What is the appeal of her romantic novels?

“You know, we are saturated with bad news,” says Caragh.

“Every news-feed brings us bad news in some shape or form.

“My books are light and fluffy, providing escape from bad news and from every-day routine. They are not Tolstoy; but they are engaging.

“I promoted my books online and I even had a couple of enjoyable book launches,” Caragh adds.

Then Lady Luck came along.

Promises was reviewed favourably in a national newspaper by a well-known journalist and that’s when Poolbeg took notice,” says Caragh.

“I signed a deal with Poolbeg Press in 2017.”

How did that feel?

“Like a dream come true!” says Caragh.

“All I want now is the movie deal. Then I’ll be all set!”

The signing with Poolbeg wasn’t all fun and games.

“The hard work really started then, editing the books,” says Caragh.

“I had new deadlines to meet other than my own. Before, I could choose when I wrote. I didn’t have a fifth child then either!” Caragh adds, smiling.

She put in the hard graft required to be a successful author.

“When I was self-published it was easier,” says Caragh.

“This year is particularly busy, because I had to edit my trilogy for re-release, as well as Echoes of Grace, a proper romantic novel, just published by Poolbeg, which is a three-book contract. Gabriella is almost completed and it needs to be edited as well.”

Caragh doesn’t believe in resting on her laurels.

“I’m planning a sixth book for September. I’m 20,000 words into it. The book is set in the music world, and the familiar characters make a cameo appearance.”

Where does the inspiration for her books come from?

“Being an English teacher, I get to study classics like Wuthering Heights and The Great Gatsby.

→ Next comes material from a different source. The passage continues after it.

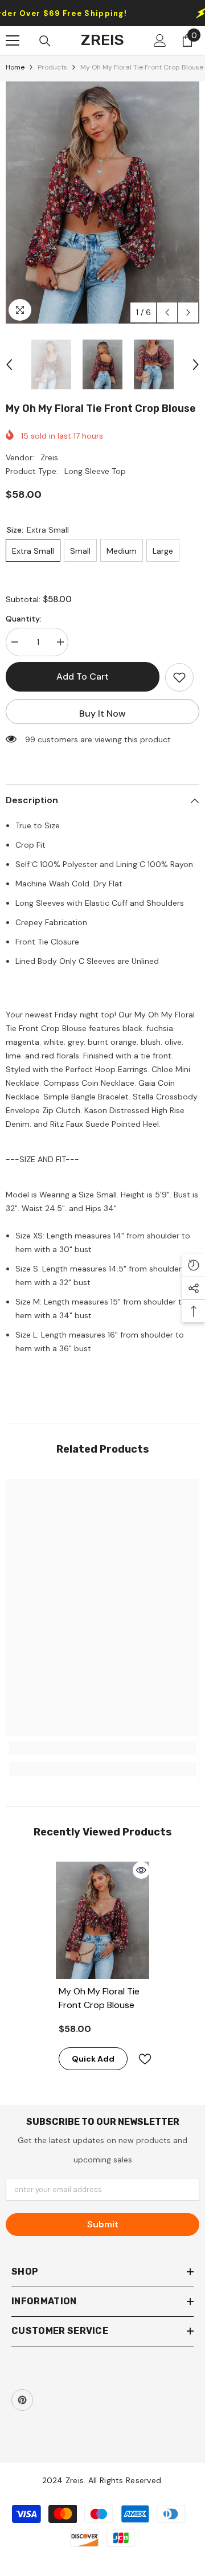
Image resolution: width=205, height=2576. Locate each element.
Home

“I’m also a big Game of Thrones fan, and I was fascinated by Jon Snow’s story — how his dying mother begged her brother Ned to look after her son. Jon had no idea about his noble birth. So secrets and legacies and all that jazz.”

Carragh likes happy endings.

“Everyone loves a happy ending,” says Caragh.

She is enjoying her level of success.

“I am really happy with my lot,” she says. “If it all ended tomorrow, it would still be as sweet.”

Does John read her books?

“No, he has never read any of my books,” says Caragh.

“John is very proud of me though! Often, pals who read my books mention they recognise a character that we both know.”

Back to family life, Caragh reflects on raising kids in a busy household.

“They are good boys, very laid back. They often clear off the kitchen table for me. Sometimes the washing seems never-ending!

“My eldest, Fódhla, is very focused on her studies. I teach her English. She’s a great girl. Both my girls are my best critics.”

Caragh says that the summer holidays teachers get are a Godsend.

“Having the whole summer off work is brilliant,” she says.

“I always get a lot of writing work done during the long summer.”

And she recently acquired a valuable asset.

“I employed a cleaning lady! I can’t live without her. She is amazing!”

Does Caragh rise at 5am in the school holidays?

“No. It is more like 9am during the summer months,” she says.

“I work then until noon. I work in a little room and I totally focus on what I’m doing. It’s the same when I’m correcting essays.”

It’s not all work and no play for the mum, author and teacher.

“We all enjoy cycling together on Sundays. And I do a 3km walk every day listening to my music. It clears the cobwebs.”

Neither herself nor John are bogged down with cobwebs.

“I can block everything out when I’m writing,” says Caragh.

One day, she hopes she’ll be a world-famous author.

“And I‘ll get the movie deal,” she says.

Wouldn’t that be a very happy ending?